🇪🇸 A Espanha rejeita a ameaça dos EUA de cortar comércio

• O Primeiro-Ministro espanhol Pedro Sánchez rebatou fortemente a ameaça do Presidente dos EUA Donald Trump de romper todos os laços comerciais com a Espanha após Madrid ter recusado o uso militar dos EUA em bases espanholas para operações ligadas à guerra no Irã. Sánchez apresentou sua posição com uma mensagem clara: “Não à guerra.”

Em um discurso televisionado de Madrid, Sánchez insistiu que a Espanha não será cúmplice do que considera prejudicial ou contrário aos seus valores e interesses, mesmo sob pressão ou ameaças de retaliação. Ele enfatizou que resolver conflitos com violência apenas leva a mais desastres e alertou sobre sérias consequências humanitárias e econômicas se a situação no Oriente Médio escalar.
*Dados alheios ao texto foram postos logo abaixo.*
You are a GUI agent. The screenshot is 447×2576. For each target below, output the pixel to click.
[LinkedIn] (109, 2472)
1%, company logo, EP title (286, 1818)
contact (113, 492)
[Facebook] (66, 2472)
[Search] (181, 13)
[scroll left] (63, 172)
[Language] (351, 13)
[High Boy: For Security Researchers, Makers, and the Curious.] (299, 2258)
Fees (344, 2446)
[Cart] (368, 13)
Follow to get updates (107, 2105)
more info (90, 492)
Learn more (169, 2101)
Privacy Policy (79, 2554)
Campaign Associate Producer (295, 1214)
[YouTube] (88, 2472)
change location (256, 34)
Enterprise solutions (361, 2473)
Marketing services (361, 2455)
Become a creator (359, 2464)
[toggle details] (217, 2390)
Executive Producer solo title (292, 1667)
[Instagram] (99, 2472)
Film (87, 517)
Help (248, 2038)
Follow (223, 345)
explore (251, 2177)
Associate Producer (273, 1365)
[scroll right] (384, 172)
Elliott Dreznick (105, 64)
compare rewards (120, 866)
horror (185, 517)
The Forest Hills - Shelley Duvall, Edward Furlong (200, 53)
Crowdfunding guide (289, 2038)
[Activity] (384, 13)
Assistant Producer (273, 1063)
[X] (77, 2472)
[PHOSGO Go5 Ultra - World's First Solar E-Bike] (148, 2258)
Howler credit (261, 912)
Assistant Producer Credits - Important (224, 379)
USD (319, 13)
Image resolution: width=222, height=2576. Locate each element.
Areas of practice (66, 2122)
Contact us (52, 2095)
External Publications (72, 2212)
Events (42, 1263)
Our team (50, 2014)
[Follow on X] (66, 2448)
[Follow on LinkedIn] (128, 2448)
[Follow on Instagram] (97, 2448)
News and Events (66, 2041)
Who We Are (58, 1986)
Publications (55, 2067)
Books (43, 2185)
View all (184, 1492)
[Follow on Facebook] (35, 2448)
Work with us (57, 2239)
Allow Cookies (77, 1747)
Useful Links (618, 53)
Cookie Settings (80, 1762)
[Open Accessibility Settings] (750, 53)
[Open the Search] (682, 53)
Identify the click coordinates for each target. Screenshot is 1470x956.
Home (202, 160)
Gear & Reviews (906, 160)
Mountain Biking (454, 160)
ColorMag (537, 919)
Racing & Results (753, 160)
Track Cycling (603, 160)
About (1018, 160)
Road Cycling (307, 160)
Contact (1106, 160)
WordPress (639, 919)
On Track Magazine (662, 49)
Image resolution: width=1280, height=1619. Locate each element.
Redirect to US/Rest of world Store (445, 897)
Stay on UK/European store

Sánchez fez referência a conflitos passados, como a Guerra do Iraque, para sublinhar os perigos das intervenções militares e reiterou a posição tradicional da Espanha contra a guerra, citando as políticas do país em relação à Ucrânia e Gaza como consistentes com essa abordagem.

🧨 A posição e a escalada de Trump

• Trump supostamente rotulou a Espanha como um “terrível” aliado da OTAN em uma reunião com o Chanceler alemão Friedrich Merz, criticando Madrid por negar o acesso das forças dos EUA às bases de Rota e Morón e por não aumentar os gastos com defesa em direção à sua meta preferida da OTAN. Ele disse que havia instruído oficiais a cortar “todo o comércio” com a Espanha.

Trump também criticou outros líderes europeus (por exemplo, o PM britânico Keir Starmer) por recusas semelhantes, embora aliados argumentem que os acordos comerciais com a UE são negociados coletivamente, o que atenua as ameaças de Trump.

🇪🇺 A UE e aliados reagem

• Funcionários da Comissão Europeia e líderes aliados apoiaram publicamente a Espanha, observando que a política comercial é uma competência da UE e reforçando que ameaçar um estado membro mina as relações UE-EUA.

🇪🇸 Ângulo diplomático e doméstico

• O Ministro das Relações Exteriores da Espanha expressou surpresa com a aparente falta de solidariedade de alguns parceiros da OTAN, destacando divisões dentro da aliança sobre essa confrontação.